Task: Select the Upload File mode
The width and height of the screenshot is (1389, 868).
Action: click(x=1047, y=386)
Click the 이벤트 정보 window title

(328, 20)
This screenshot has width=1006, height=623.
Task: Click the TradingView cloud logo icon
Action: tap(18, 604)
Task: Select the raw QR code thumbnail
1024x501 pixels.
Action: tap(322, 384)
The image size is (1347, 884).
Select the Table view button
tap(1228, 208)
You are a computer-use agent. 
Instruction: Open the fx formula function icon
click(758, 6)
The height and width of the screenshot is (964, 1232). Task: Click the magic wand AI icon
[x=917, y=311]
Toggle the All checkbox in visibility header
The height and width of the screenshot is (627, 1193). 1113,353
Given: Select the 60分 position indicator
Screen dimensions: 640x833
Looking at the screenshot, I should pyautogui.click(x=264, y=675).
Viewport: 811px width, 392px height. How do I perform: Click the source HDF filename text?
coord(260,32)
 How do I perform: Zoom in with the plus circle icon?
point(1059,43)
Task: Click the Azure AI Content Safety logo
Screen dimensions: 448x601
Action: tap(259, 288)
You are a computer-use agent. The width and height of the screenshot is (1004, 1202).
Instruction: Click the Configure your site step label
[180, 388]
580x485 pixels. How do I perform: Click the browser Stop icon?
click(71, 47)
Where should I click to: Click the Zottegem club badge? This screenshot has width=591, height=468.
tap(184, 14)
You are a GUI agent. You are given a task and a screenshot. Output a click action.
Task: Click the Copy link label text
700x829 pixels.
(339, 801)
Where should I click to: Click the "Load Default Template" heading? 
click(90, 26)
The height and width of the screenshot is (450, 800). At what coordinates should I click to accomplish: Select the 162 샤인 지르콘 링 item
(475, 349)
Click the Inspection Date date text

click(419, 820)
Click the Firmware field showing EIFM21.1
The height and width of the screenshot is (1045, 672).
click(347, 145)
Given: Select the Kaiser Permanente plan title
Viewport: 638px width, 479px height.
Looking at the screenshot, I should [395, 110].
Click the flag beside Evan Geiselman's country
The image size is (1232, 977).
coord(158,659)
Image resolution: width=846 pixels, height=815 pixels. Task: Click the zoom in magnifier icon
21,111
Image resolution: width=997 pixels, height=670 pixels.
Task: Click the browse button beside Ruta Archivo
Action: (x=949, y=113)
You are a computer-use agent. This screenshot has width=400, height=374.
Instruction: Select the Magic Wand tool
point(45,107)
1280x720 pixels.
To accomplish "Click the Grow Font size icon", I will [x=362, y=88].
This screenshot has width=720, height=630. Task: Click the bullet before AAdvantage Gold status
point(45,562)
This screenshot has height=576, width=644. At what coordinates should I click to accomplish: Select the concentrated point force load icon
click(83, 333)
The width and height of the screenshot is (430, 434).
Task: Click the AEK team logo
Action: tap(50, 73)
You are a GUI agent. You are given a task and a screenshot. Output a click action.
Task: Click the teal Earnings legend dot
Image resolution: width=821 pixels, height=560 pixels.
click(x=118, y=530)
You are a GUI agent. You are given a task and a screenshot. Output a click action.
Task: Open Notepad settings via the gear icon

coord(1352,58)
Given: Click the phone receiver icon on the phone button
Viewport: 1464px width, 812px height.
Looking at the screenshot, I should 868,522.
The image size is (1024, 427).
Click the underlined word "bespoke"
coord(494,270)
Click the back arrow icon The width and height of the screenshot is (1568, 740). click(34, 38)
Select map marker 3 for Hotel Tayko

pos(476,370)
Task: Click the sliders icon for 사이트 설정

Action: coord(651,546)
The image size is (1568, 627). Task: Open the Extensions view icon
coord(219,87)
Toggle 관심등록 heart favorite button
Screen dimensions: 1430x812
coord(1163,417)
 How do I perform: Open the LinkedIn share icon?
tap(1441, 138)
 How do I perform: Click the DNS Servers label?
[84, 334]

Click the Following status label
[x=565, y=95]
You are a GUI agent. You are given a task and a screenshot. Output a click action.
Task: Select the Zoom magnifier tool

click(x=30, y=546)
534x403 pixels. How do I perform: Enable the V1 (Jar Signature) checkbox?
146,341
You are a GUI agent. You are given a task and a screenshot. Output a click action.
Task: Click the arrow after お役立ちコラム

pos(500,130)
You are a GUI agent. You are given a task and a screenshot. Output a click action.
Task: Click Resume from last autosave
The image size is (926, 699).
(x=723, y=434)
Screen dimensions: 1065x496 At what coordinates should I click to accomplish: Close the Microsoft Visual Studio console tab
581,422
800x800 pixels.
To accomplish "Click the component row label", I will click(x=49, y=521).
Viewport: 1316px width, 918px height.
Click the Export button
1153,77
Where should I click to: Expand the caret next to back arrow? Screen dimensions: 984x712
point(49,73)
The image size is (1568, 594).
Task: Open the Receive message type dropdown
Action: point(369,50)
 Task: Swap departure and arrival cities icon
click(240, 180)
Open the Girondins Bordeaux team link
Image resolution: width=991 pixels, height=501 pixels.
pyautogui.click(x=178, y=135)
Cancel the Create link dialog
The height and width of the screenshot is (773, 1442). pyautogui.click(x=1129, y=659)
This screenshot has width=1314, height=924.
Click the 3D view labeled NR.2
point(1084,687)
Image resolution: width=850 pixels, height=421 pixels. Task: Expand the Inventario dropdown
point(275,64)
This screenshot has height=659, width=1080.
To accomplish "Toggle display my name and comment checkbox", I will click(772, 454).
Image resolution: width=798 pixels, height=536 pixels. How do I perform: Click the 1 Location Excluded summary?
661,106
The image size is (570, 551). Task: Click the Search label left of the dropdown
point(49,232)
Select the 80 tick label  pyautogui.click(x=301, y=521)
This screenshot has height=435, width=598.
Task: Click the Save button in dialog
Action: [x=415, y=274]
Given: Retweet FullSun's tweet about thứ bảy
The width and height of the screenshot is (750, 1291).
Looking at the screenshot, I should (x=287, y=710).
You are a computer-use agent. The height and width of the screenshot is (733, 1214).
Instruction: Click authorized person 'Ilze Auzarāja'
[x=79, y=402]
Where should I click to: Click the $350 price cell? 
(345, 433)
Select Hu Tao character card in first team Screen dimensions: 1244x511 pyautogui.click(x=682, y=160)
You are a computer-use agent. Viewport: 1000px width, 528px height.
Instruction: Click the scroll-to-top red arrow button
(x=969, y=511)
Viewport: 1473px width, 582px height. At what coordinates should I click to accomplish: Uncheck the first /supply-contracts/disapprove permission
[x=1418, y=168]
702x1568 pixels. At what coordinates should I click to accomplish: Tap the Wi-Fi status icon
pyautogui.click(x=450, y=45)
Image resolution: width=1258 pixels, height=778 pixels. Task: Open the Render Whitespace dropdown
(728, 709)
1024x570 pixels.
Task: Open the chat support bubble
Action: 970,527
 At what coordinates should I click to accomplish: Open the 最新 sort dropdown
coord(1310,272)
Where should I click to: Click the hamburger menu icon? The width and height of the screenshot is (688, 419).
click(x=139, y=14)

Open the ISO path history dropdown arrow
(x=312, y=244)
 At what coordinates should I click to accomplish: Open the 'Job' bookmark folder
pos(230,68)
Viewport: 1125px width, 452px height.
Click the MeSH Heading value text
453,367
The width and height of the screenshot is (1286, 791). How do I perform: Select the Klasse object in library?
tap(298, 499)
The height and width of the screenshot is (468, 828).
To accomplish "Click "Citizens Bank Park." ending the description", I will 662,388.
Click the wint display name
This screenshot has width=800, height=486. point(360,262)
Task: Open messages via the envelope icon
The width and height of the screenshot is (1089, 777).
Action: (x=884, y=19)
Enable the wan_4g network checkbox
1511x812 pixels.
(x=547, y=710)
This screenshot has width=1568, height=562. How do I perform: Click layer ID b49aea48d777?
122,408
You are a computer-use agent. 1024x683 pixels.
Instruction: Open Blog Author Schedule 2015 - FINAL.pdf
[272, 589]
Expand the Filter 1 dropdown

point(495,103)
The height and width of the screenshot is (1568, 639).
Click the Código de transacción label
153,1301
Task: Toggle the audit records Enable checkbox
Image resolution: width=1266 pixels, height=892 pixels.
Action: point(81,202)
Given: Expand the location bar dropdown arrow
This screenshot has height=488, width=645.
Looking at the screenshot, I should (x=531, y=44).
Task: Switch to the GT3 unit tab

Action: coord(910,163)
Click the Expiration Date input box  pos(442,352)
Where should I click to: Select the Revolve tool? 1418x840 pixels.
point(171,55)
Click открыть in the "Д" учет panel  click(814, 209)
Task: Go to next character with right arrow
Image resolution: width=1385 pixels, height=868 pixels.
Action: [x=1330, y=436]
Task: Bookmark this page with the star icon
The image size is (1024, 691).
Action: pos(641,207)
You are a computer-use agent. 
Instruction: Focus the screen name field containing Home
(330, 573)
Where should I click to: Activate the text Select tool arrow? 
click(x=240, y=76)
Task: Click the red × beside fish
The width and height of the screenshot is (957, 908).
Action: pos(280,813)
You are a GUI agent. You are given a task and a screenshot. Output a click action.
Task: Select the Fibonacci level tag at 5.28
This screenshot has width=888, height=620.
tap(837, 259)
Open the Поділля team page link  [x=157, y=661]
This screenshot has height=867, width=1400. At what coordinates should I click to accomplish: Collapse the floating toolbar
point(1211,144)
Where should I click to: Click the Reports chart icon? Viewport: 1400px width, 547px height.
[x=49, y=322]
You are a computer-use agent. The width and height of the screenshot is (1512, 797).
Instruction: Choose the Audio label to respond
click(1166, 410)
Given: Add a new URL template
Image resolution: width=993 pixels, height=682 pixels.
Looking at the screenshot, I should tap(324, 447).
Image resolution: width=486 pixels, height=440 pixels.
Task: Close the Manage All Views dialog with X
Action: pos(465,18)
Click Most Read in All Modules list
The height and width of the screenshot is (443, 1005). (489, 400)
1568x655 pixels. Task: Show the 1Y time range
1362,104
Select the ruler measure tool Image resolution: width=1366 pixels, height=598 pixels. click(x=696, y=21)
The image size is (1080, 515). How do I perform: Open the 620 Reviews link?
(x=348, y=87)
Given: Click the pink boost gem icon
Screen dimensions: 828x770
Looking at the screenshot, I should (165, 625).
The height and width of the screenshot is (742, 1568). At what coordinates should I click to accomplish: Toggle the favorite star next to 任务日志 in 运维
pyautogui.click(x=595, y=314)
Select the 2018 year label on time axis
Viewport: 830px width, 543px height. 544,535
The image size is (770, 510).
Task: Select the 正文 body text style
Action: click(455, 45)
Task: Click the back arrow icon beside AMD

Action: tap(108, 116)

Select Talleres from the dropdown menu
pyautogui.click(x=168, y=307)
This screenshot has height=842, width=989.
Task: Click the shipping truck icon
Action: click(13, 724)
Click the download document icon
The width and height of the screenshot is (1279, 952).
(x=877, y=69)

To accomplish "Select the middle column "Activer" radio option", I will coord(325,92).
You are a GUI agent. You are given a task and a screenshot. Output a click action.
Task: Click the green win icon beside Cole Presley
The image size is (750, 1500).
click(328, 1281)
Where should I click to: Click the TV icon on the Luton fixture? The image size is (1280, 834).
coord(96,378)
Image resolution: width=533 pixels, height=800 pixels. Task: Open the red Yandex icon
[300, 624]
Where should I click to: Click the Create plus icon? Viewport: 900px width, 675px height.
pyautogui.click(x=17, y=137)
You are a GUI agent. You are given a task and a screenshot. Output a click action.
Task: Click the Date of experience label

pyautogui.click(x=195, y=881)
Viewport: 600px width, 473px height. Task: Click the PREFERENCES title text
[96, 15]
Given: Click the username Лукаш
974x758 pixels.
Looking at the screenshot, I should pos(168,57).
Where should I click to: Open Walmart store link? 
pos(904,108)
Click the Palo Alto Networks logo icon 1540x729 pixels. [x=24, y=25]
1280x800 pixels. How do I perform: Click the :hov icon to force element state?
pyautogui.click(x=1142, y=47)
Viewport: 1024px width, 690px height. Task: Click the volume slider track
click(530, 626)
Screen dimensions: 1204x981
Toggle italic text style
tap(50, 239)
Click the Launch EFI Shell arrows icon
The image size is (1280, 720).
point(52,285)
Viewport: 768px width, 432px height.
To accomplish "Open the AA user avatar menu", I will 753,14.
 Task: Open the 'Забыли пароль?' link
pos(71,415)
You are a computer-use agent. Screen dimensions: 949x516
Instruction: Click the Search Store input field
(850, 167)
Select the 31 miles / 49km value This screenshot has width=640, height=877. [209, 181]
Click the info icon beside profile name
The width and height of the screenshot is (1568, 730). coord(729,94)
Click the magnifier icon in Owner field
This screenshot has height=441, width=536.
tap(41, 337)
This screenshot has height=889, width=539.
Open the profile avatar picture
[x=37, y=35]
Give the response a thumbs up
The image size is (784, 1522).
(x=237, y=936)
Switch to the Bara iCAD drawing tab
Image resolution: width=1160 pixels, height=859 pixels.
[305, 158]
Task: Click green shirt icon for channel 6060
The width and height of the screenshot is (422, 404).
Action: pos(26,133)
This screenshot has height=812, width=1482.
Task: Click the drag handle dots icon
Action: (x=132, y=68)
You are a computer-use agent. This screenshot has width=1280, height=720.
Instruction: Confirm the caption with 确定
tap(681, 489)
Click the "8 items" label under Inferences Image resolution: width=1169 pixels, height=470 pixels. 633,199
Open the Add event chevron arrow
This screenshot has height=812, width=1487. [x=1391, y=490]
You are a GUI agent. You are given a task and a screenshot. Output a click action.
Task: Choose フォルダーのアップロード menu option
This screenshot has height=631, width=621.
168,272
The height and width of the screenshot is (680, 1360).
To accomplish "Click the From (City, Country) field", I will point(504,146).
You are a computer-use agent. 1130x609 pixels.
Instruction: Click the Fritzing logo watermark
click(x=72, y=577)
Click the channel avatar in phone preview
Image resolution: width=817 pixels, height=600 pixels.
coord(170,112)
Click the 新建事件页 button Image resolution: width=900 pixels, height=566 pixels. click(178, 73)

++++++++++++++++++++

[Instructions to follow]: Set aside each line above that includes the string "option" and report it.

[Output for this task]:
To accomplish "Select the middle column "Activer" radio option", I will coord(325,92).
Task: Choose フォルダーのアップロード menu option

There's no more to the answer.